**TASK OBJECTIVE**
Extract the stretch of items from the line containing "coordinates (440, 260)." through the line containing "Looking at the", repeating each line exactly.

**INPUT DATA**
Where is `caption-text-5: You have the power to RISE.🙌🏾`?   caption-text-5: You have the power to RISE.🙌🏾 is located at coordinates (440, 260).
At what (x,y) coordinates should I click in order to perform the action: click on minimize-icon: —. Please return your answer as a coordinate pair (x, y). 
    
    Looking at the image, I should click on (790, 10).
---
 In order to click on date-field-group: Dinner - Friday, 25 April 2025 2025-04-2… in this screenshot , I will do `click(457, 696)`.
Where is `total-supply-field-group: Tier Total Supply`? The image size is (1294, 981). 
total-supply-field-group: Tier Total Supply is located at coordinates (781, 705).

**ANSWER**
Where is `caption-text-5: You have the power to RISE.🙌🏾`?   caption-text-5: You have the power to RISE.🙌🏾 is located at coordinates (440, 260).
At what (x,y) coordinates should I click in order to perform the action: click on minimize-icon: —. Please return your answer as a coordinate pair (x, y). 
    
    Looking at the image, I should click on (790, 10).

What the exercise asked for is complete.